▶ **EXERCISE GOAL**
Exact copies of all the lines below are required, with the pictures omitted.

▶ **EXCERPTED RECORDS**
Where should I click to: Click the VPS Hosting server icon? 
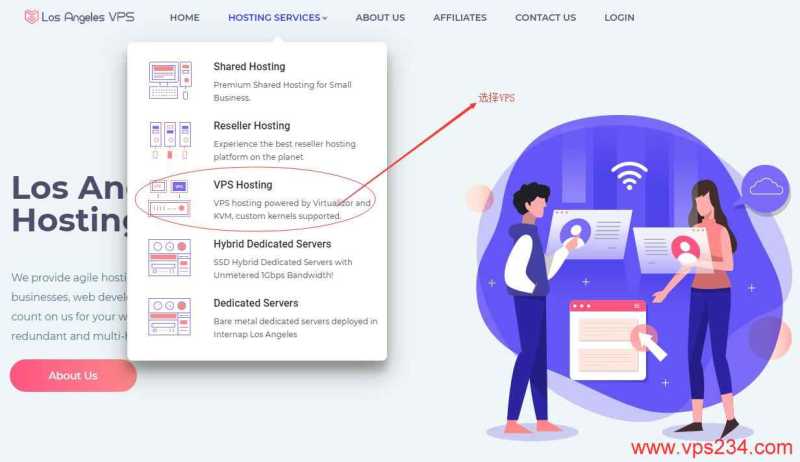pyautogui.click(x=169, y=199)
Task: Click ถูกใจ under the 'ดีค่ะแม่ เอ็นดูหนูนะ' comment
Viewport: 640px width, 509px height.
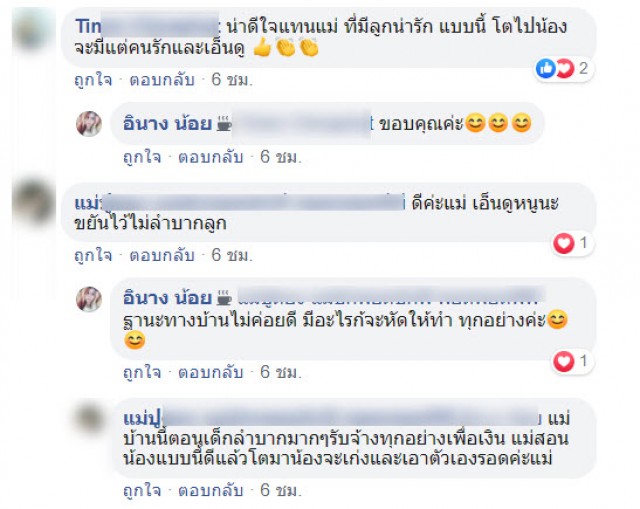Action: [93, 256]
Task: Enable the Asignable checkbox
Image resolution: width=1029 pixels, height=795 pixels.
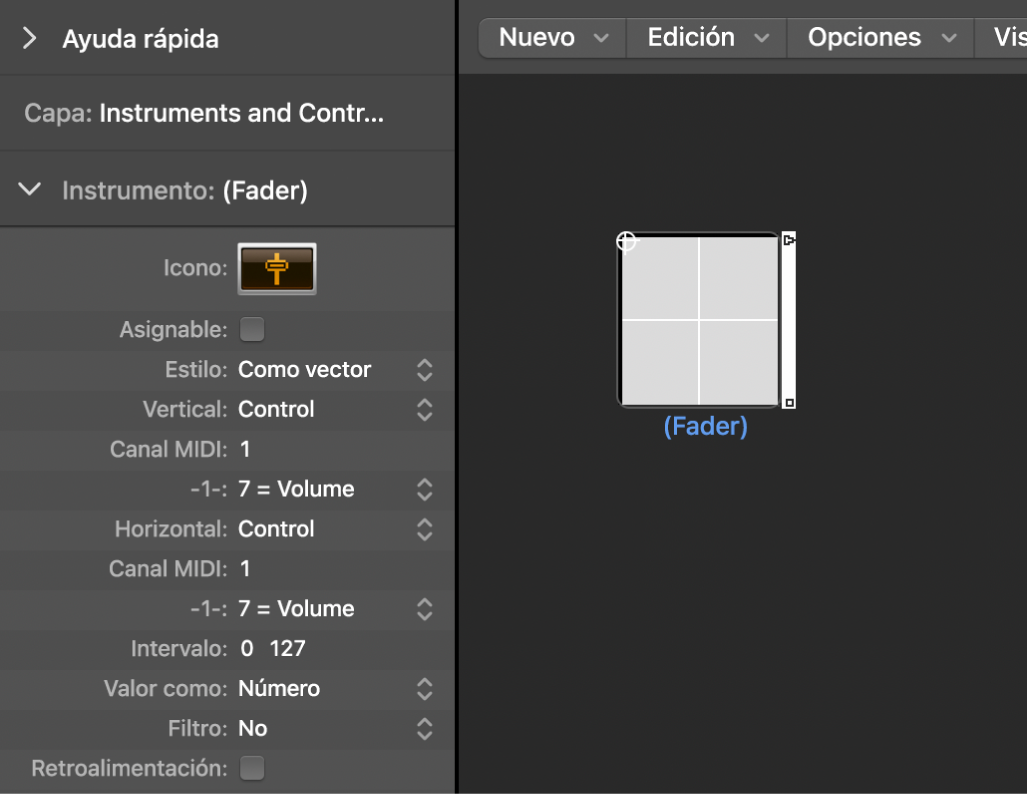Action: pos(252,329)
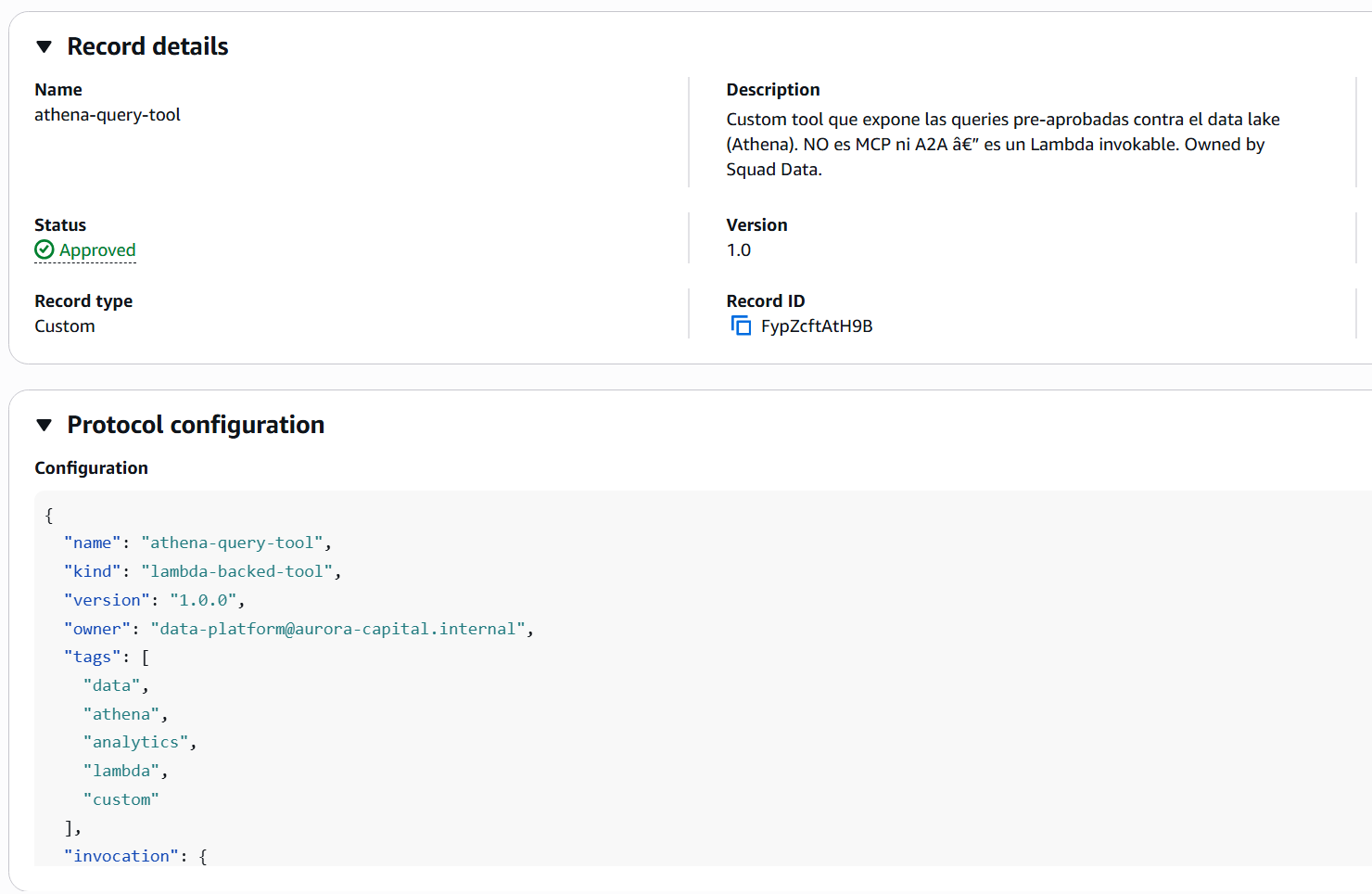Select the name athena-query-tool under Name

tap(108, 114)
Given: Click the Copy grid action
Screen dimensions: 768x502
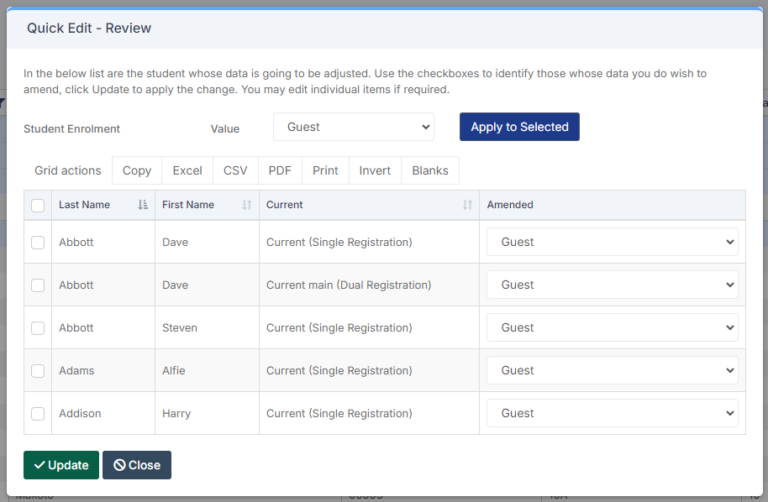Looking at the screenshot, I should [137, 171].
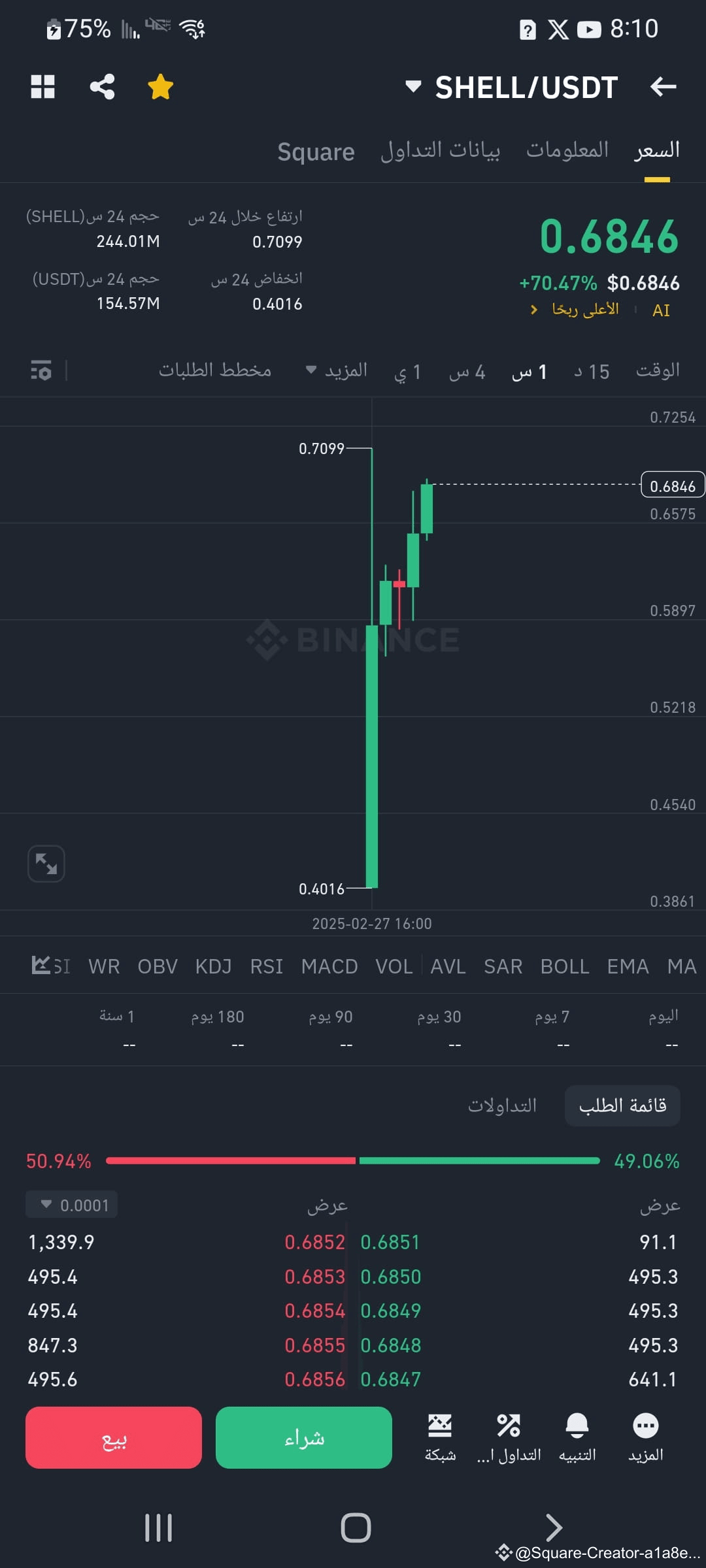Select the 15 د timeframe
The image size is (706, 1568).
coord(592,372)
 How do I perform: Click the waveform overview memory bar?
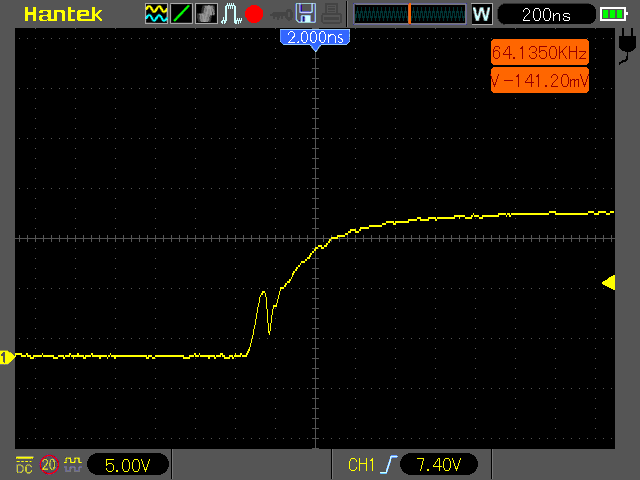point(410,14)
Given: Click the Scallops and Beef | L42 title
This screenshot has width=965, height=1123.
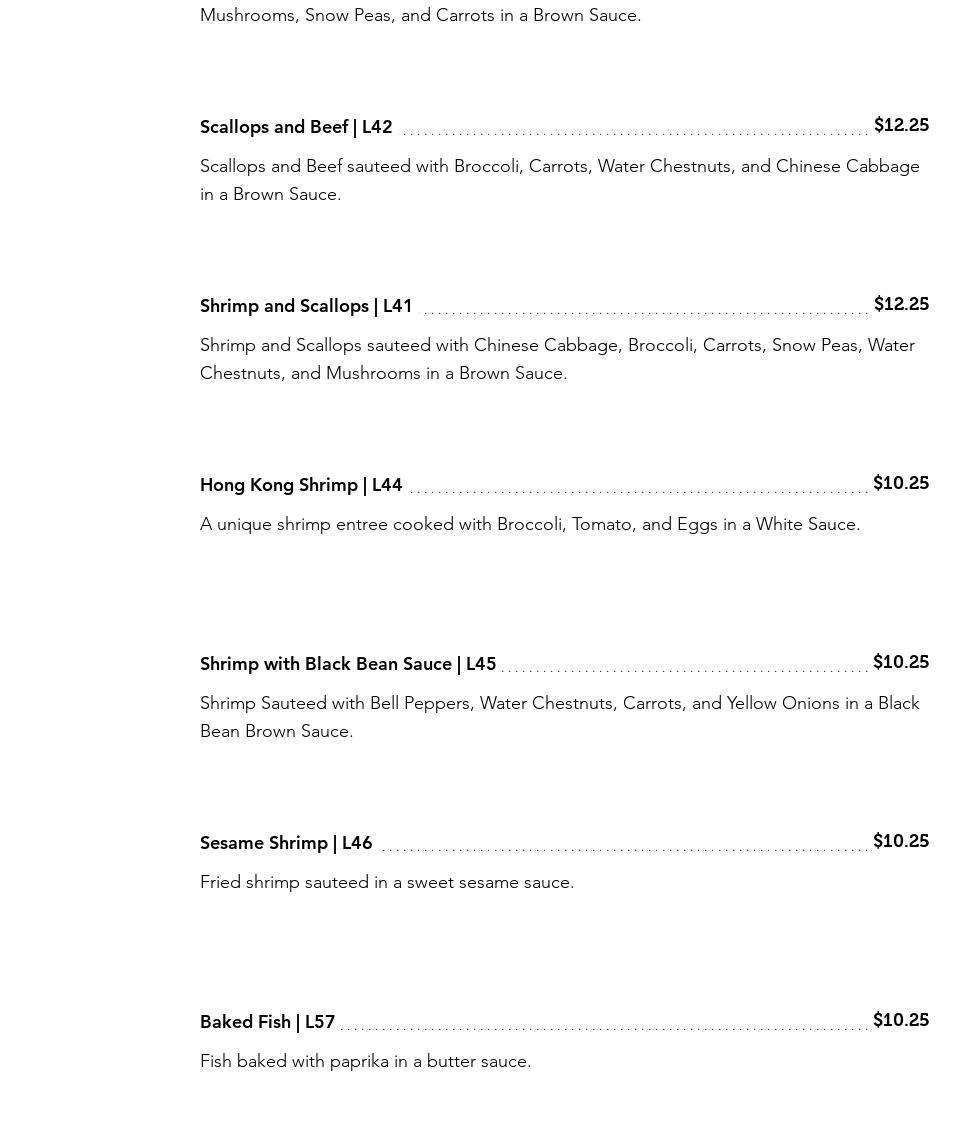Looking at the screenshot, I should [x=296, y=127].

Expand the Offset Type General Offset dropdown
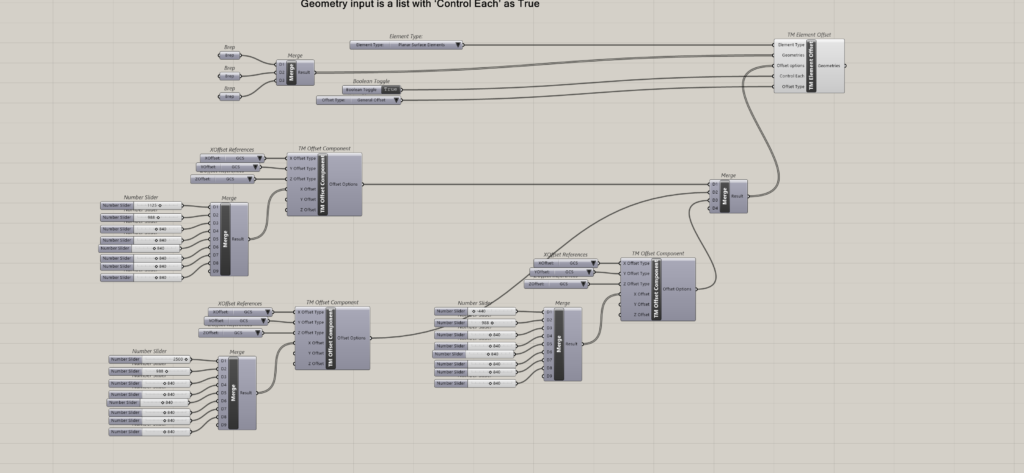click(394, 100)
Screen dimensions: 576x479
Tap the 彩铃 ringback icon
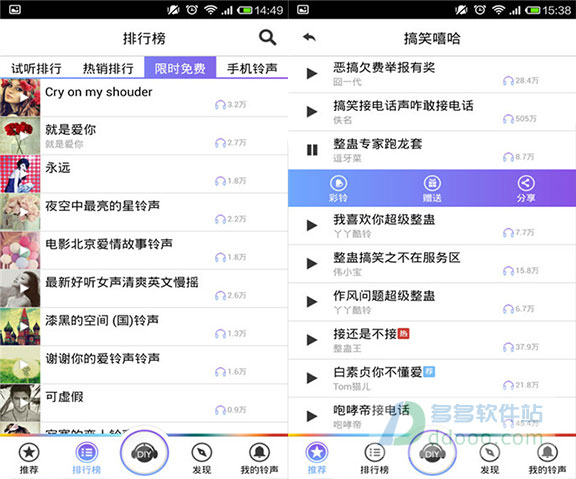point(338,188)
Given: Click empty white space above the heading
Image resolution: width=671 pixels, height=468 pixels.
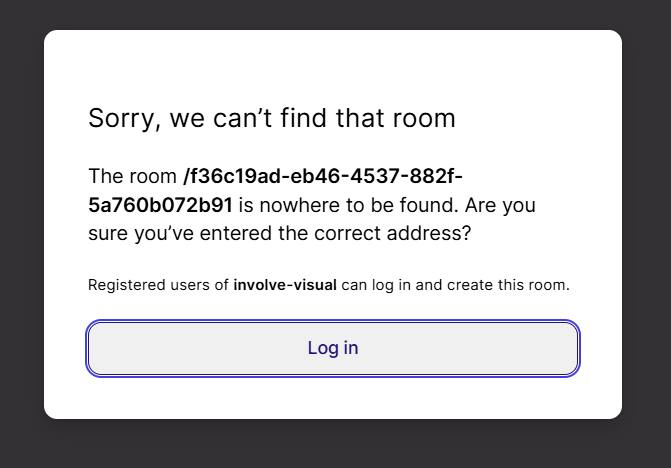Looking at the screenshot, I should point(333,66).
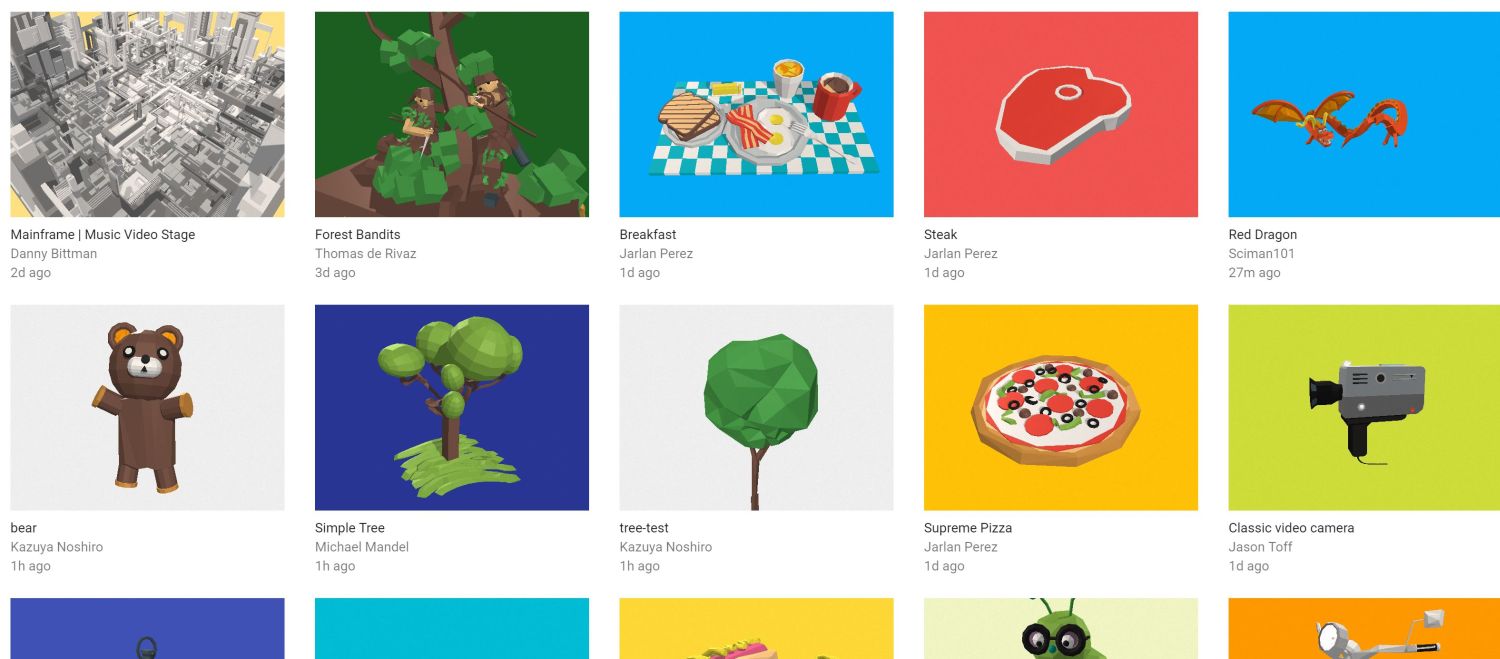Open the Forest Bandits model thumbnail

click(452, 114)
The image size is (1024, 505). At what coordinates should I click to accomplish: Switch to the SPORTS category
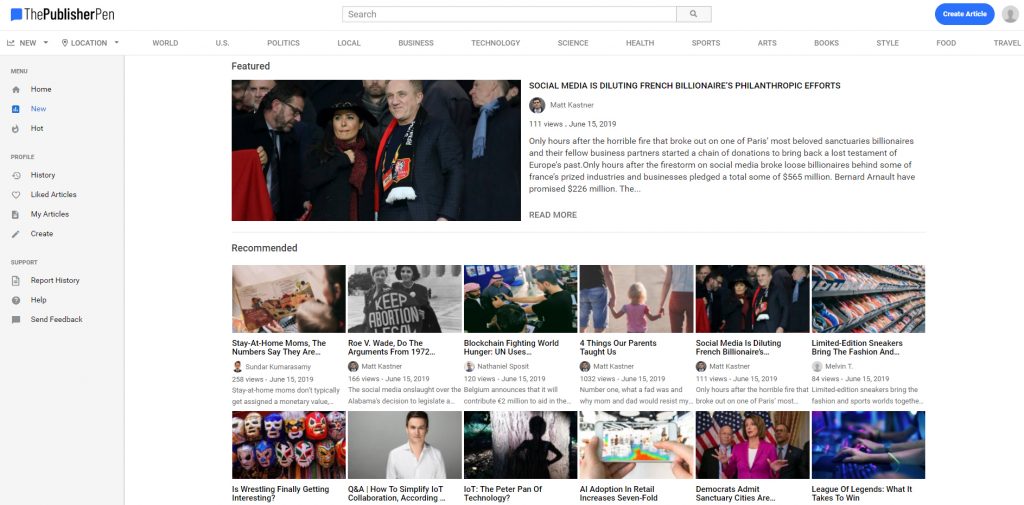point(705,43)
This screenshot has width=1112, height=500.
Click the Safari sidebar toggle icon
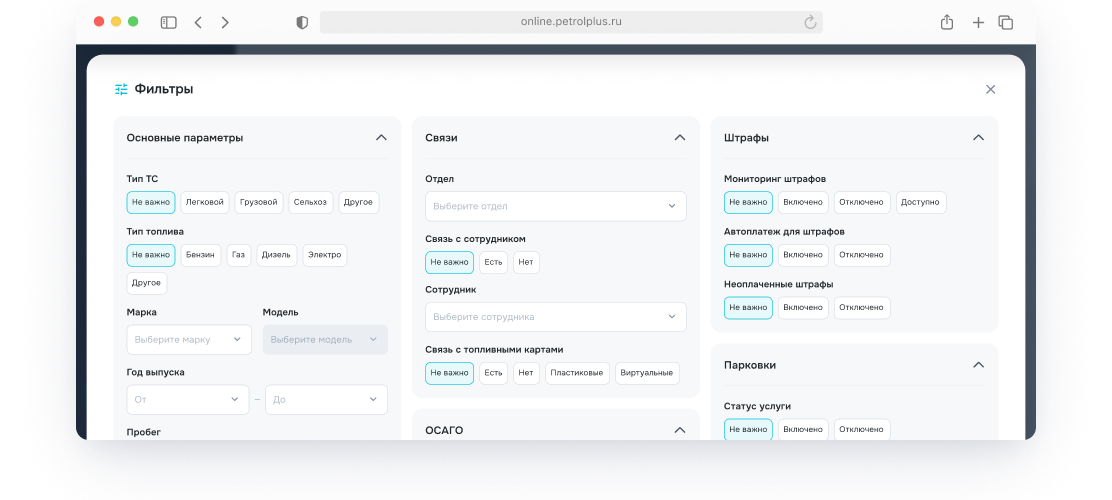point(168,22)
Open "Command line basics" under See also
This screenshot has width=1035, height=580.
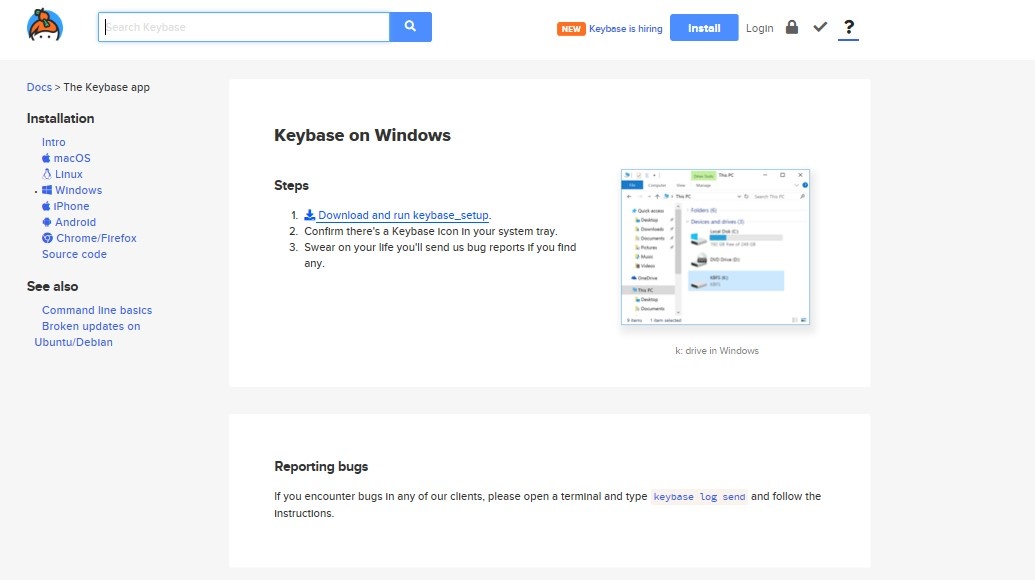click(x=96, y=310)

▶ **RESULT**
Where should I click to: Click the VPS Hosting server icon? 
pyautogui.click(x=169, y=199)
Task: Click ถูกใจ under the 'ดีค่ะแม่ เอ็นดูหนูนะ' comment
Viewport: 640px width, 509px height.
Action: [93, 256]
Task: Enable the Asignable checkbox
Image resolution: width=1029 pixels, height=795 pixels.
Action: pos(252,329)
Select the name athena-query-tool under Name

tap(108, 114)
Given: Click the Copy grid action
Screen dimensions: 768x502
Looking at the screenshot, I should [137, 171].
Select the 15 د timeframe
The image size is (706, 1568).
coord(592,372)
 How do I perform: Click the waveform overview memory bar?
point(410,14)
Given: Click the Scallops and Beef | L42 title
This screenshot has width=965, height=1123.
Looking at the screenshot, I should [x=296, y=127].

Expand the Offset Type General Offset dropdown
click(394, 100)
Screen dimensions: 576x479
Tap the 彩铃 ringback icon
point(338,188)
Given: Click empty white space above the heading
Image resolution: width=671 pixels, height=468 pixels.
Looking at the screenshot, I should point(333,66).
Open the Forest Bandits model thumbnail

click(452, 114)
The image size is (1024, 505). At what coordinates should I click to accomplish: Switch to the SPORTS category
point(705,43)
This screenshot has width=1112, height=500.
Click the Safari sidebar toggle icon
point(168,22)
Open "Command line basics" under See also
This screenshot has width=1035, height=580.
click(x=96, y=310)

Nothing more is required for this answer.